## WYODRĘBNIONY TEKST:
Kolejna propozycja dla miłośników botwinki. Połączenie botwinki i soczewicy okazało się być niezwykle smaczne. Polecam je Wam, póki trwa jeszcze sezon na młode buraczki. Razem ze mną to danie przygotowali także Andrzej i Irenka, dzięki którym zarówno ja, jak i Połówek pokochaliśmy w ubiegłym roku botwinkę 🙂
RISOTTO Z BOTWINKĄ I SOCZEWICĄ
Składniki (na 4 porcje):
[źródło: Martha Stewart]
- 1 duży ząbek czosnku, drobno posiekany
- 1 cebula, pokrojona w kostkę
- 2 pory (tylko biała część), posiekane
- 2 łyżeczki posiekanego tymianku (lub spora szczypta suszonego)
- 250 g ryżu arborio
- 1 kieliszek wytrawnego białego wina (w temperaturze pokojowej)
- 1 litr bulionu (użyłam warzywnego)
- duży pęczek botwinki (same liście bez łodyżek), drobno posiekane
- 3/4 szklanki ugotowanej zielonej lub brązowej soczewicy (lub opukanej i odsączonej z puszki)
- sól i pieprz do smaku
- 1/4 szklanki startego parmezanu
- 1 łyżka masła
W garnku gotujemy wodę, kiedy zacznie wrzeć, wrzucamy botwinkę, gotujemy około 3 minuty. Odcedzamy na durszlaku, przelewamy zimną wodą. Na dużej patelni rozgrzewamy olej, wrzucamy pora, cebulę, czosnek, smażymy mieszając od czasu do czasu przez około 5 minut. Dodajemy ryż, smażymy mieszając przez 2 minuty. Wlewamy wino, podgrzewamy chwilkę, aż odparuje. Dodajemy tymianek i chochelkę bulionu, gotujemy mieszając, aż ryż wchłonie bulion. Ważne, by bulion był cały czas ciepły (najlepiej garnek z bulionem postawić na włączonym małym palniku obok patelni). Kiedy ryż wchłonie bulion dolewamy kolejną chochelkę i czynność powtarzamy, aż do wyczerpania bulionu. Cały proces powinien nam zająć około 15 minut. Pod koniec dodajemy botwinkę i soczewicę, doprawiamy solą i pieprzem, chwilkę podgrzewamy. Wyłączamy ogień, na patelnię wsypujemy parmezan i dodajemy masło, mieszamy. Rozkładamy pomiędzy talerze.

## ZESTAW ZADAŃ:
1. Przedstaw jako tabelę Markdown z kolumnami „Nr” i „Wpis” wiersze wpisów od tego z „HOME (93, 605)” do końca wpisów, z pominięciem pustych wierszy.
2. Kontynuuj tekst o risotto z botwinką i soczewicą od miejsca, w którym się kończy.

Dane o lokalizowaniu widocznych celów

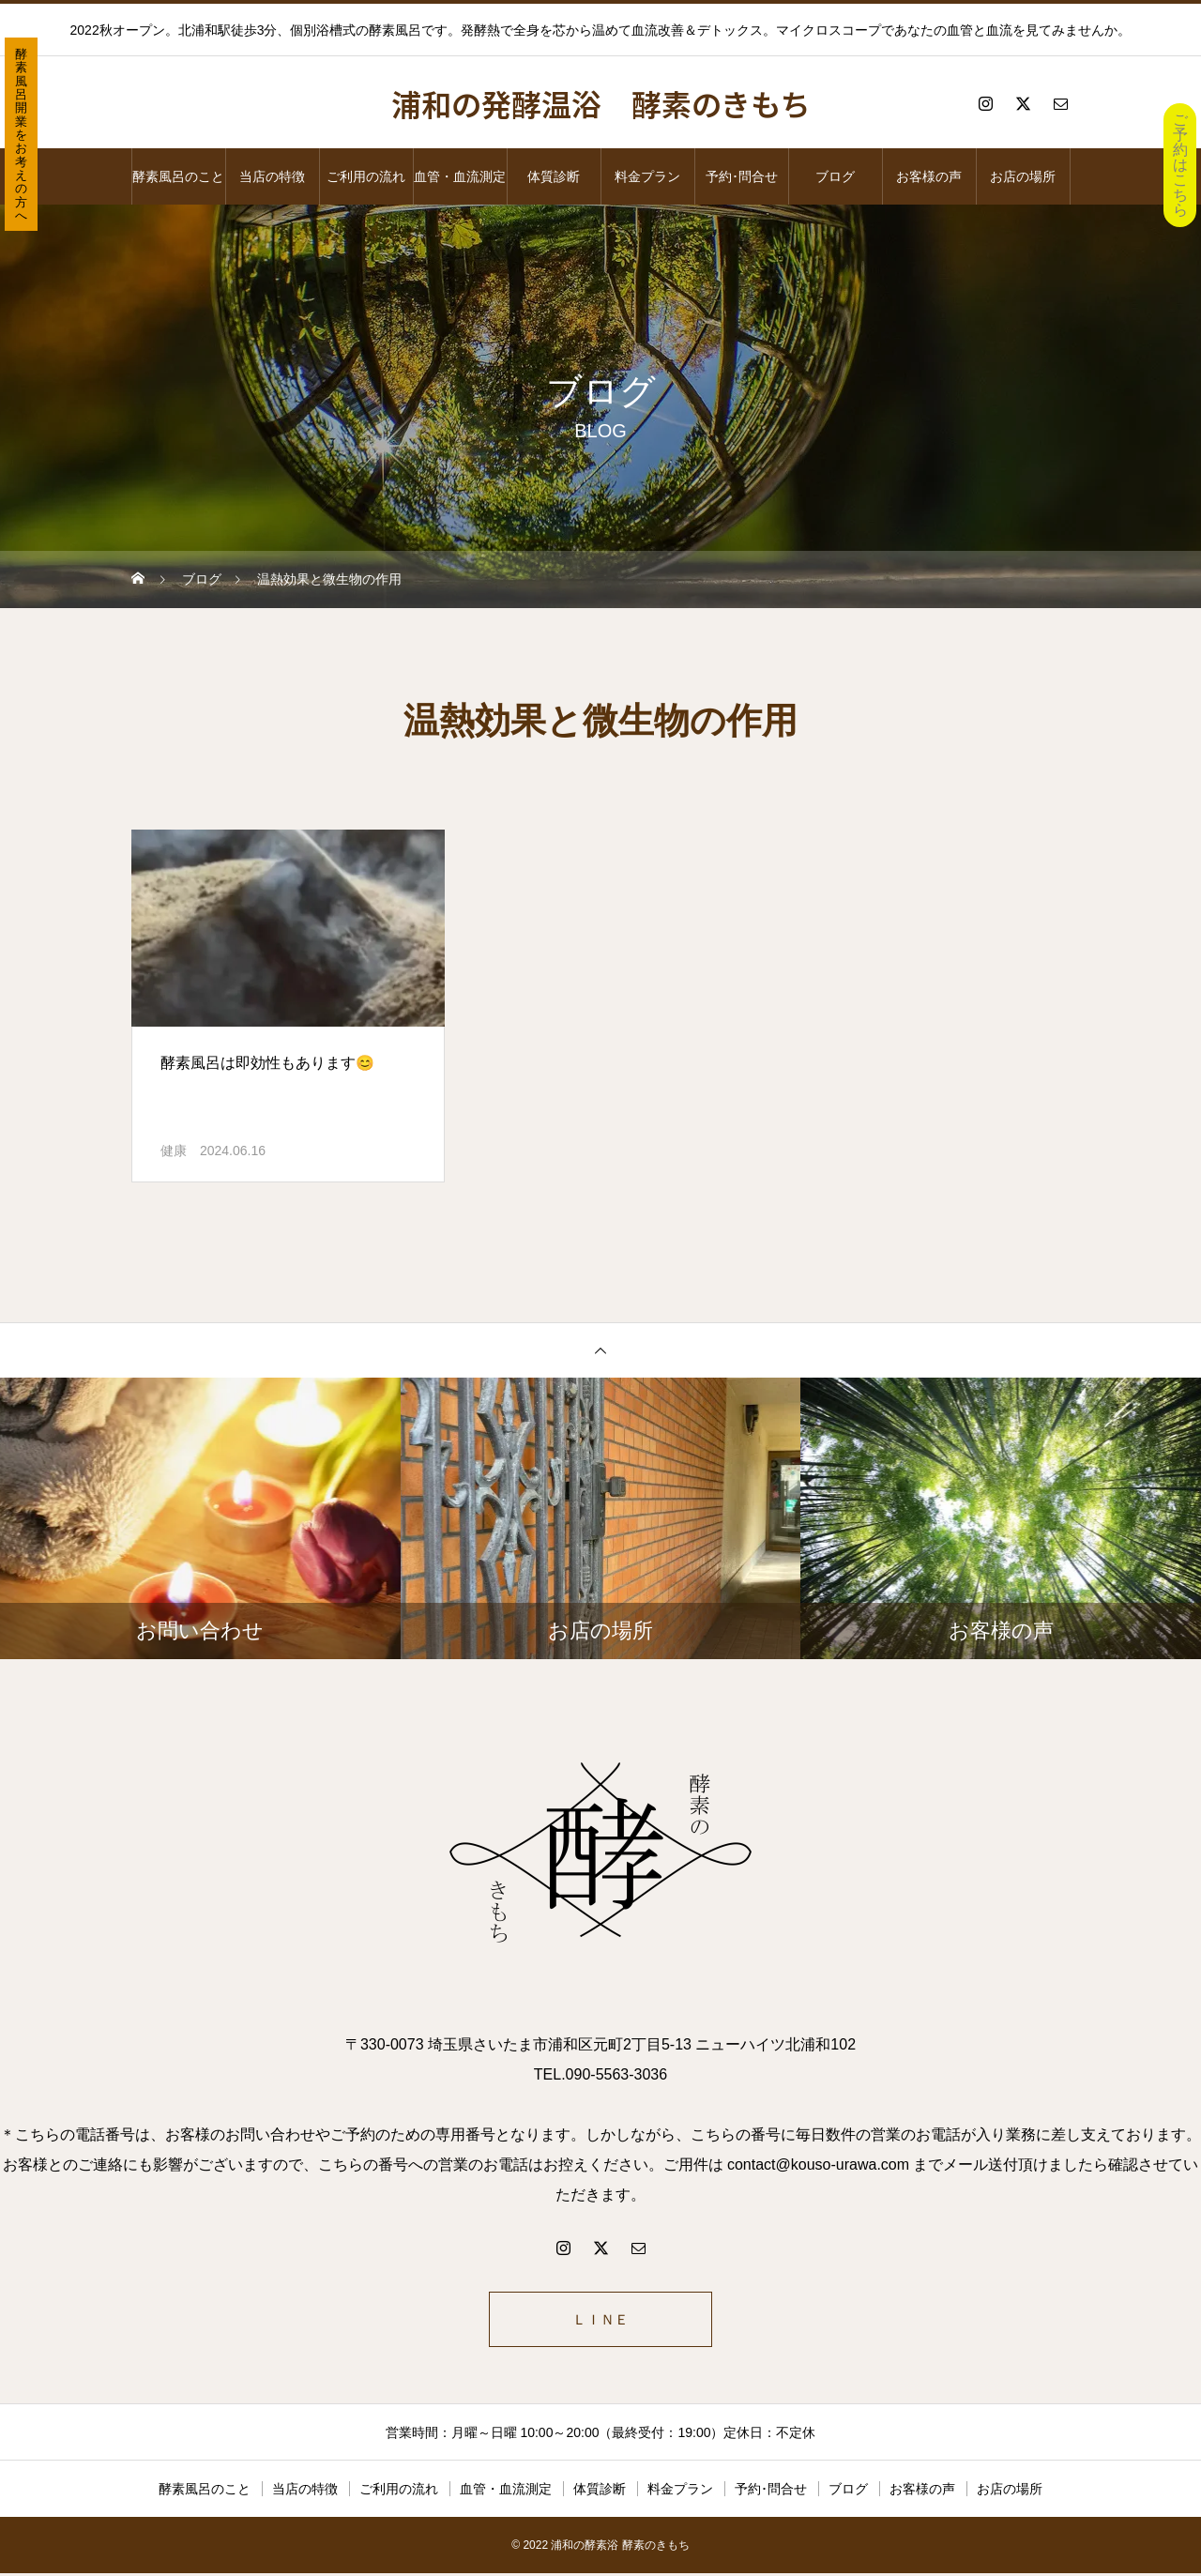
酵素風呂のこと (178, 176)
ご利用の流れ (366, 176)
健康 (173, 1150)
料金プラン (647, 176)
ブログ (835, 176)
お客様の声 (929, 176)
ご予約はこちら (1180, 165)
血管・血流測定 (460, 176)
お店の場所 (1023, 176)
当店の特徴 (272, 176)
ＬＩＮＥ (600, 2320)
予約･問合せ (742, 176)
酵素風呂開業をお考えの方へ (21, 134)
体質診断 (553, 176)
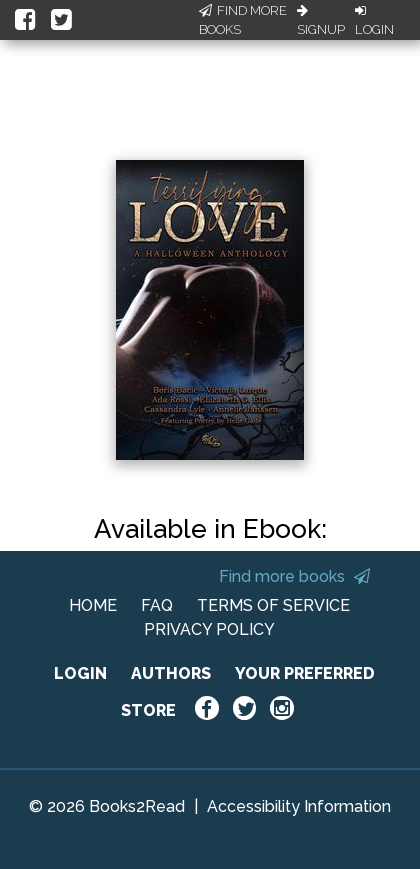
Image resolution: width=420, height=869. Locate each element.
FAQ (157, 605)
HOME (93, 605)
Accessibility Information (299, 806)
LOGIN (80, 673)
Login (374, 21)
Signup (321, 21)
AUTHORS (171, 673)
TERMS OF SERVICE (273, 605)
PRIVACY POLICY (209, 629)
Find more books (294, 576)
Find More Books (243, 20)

## ODPOWIEDZI DO ZADAŃ:
1.
| Nr | Wpis |
|---|---|
| 1 | HOME (93, 605) |
| 2 | Accessibility Information (299, 806) |
| 3 | LOGIN (80, 673) |
| 4 | Login (374, 21) |
| 5 | Signup (321, 21) |
| 6 | AUTHORS (171, 673) |
| 7 | TERMS OF SERVICE (273, 605) |
| 8 | PRIVACY POLICY (209, 629) |
| 9 | Find more books (294, 576) |
| 10 | Find More Books (243, 20) |

2.
Całkowity czas przygotowania: 20 minut.
7 komentarzy
Ale komplementem pojechałaś;-) Dzięki za dziś i do następnego razu;-)
Zabotwinkowujesz :)))
Bardzo zaluje, ze nie dalam rady zrobic go z wami… Wyglada bosko!
Oj dawno u Ciebie nie gościłam..jak zawsze pyszności na stole 🙂 Pozdrawiam
jak dla mnie czad! 🙂
No pyszota 🙂 jeszcze nigdy mnie nie zawiodłaś 🙂 Twoje kompozycje zawsze mnie powalają urodą i kompozycją 🙂
Zakochaliśmy się ostatnio w risotto …. mam je w planach na ten tydzień:) ….akurat soczewicy jeszcze jeśc nie mogę, ale botwinka to świetny pomysł na dodatek:)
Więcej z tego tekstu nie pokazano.